GABINETE DO MINISTRO  

PORTARIA Nº 2.270, DE 14 DE AGOSTO DE 2002  

O MINISTRO DE ESTADO DA EDUCAÇÃO, no uso da atribuição que lhe confere o art. 87, inc. II, da Constituição Federal, e, considerando o artigo 6º da Lei nº 4.024, de 20 de dezembro de 1961, em sua atual redação, bem como o disposto nos artigos 9º, incisos V e VI, e 22 e 38 da Lei nº 9.394, de 20 de dezembro de 1996, que estabelece as Diretrizes e Bases da Educação Nacional, resolve:

 

CAPÍTULO I

DISPOSIÇÕES GERAIS

 

Art. 1º Fica instituído o Exame Nacional de Certificação de Competências de Jovens e Adultos (Encceja), a ser estruturado pelo Instituto Nacional de Estudos e Pesquisas Educacionais (INEP), de acordo com as disposições estabelecidas nesta Portaria.

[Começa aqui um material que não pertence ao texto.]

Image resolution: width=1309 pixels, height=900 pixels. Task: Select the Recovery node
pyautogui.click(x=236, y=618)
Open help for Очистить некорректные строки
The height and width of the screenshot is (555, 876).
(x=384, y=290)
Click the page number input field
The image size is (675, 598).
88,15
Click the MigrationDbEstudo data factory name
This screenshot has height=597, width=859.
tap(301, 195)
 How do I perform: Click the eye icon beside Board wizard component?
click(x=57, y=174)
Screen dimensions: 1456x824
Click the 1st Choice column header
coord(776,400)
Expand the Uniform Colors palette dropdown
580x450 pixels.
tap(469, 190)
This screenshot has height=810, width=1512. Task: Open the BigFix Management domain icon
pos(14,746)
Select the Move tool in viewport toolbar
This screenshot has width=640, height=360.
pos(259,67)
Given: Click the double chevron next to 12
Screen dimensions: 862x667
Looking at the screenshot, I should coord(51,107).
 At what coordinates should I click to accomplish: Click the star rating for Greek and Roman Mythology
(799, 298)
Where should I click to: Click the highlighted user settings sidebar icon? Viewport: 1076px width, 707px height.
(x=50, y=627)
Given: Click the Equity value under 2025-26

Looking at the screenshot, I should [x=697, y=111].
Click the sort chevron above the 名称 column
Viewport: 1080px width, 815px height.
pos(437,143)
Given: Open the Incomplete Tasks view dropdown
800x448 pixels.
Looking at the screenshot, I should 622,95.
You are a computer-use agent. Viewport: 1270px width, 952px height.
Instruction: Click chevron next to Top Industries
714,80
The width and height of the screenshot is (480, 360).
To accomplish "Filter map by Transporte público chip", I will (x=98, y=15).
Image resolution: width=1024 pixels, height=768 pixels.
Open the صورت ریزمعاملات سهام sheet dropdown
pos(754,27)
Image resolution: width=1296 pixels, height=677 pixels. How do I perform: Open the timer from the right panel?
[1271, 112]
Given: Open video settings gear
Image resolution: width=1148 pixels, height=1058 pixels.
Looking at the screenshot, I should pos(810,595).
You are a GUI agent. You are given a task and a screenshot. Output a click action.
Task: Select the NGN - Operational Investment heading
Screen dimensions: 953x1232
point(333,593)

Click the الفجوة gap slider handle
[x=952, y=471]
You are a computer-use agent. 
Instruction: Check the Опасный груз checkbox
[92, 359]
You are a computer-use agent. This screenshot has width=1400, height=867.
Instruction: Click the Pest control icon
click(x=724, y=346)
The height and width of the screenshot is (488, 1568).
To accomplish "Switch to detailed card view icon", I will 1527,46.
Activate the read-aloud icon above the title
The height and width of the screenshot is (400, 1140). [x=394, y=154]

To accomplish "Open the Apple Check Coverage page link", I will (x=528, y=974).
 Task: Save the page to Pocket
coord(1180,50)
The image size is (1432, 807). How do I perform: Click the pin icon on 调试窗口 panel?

Art. 2º O Encceja, como instrumento de avaliação para aferição de competências e habilidades de jovens e adultos em nível do Ensino Fundamental e do Ensino Médio, tem por objetivos:

I - construir uma referência nacional de auto-avaliação para jovens e adultos por meio de avaliação de competências e habilidades, adquiridas no processo escolar ou nos processos formativos que se desenvolvem na vida familiar, na convivência humana, no trabalho, nos movimentos sociais e organizações da sociedade civil e nas manifestações culturais;

II - estruturar uma avaliação direcionada a jovens e adultos que sirva às Secretarias da Educação para que procedam à aferição ao reconhecimento de conhecimentos e habilidades dos participantes no nível de conclusão do Ensino Fundamental e do Ensino Médio nos termos do artigo 38, §§ 1º e 2º da Lei 9.394/96 - Lei das Diretrizes e Bases da Educação Nacional(LDB);

III - oferecer uma avaliação para fins de classificação na correção do fluxo escolar, nos termos do art. 24, inciso I alínea “c” da Lei 9394/96;

IV - consolidar e divulgar um banco de dados com informações técnico-pedagógicas, metodológicas, operacionais, socioeconômicas e culturais que possa ser utilizado para a melhoria da qualidade na oferta da educação de jovens e adultos e dos procedimentos relativos ao Encceja;

V - construir um indicador qualitativo que possa ser incorporado à avaliação de políticas públicas de Educação de Jovens e Adultos.

 

CAPÍTULO II

DA MATRIZ DE COMPETÊNCIAS E HABILIDADES DO ENCCEJA

 

Art. 3º O Encceja avaliará competências e habilidades desenvolvidas por jovens e adultos no processo escolar ou nos processos formativos que se desenvolvem na vida familiar, na convivência humana, no trabalho, nos movimentos sociais e organizações da sociedade civil e nas manifestações culturais, tendo por base Matriz de Competências e Habilidades especialmente construída para este Exame.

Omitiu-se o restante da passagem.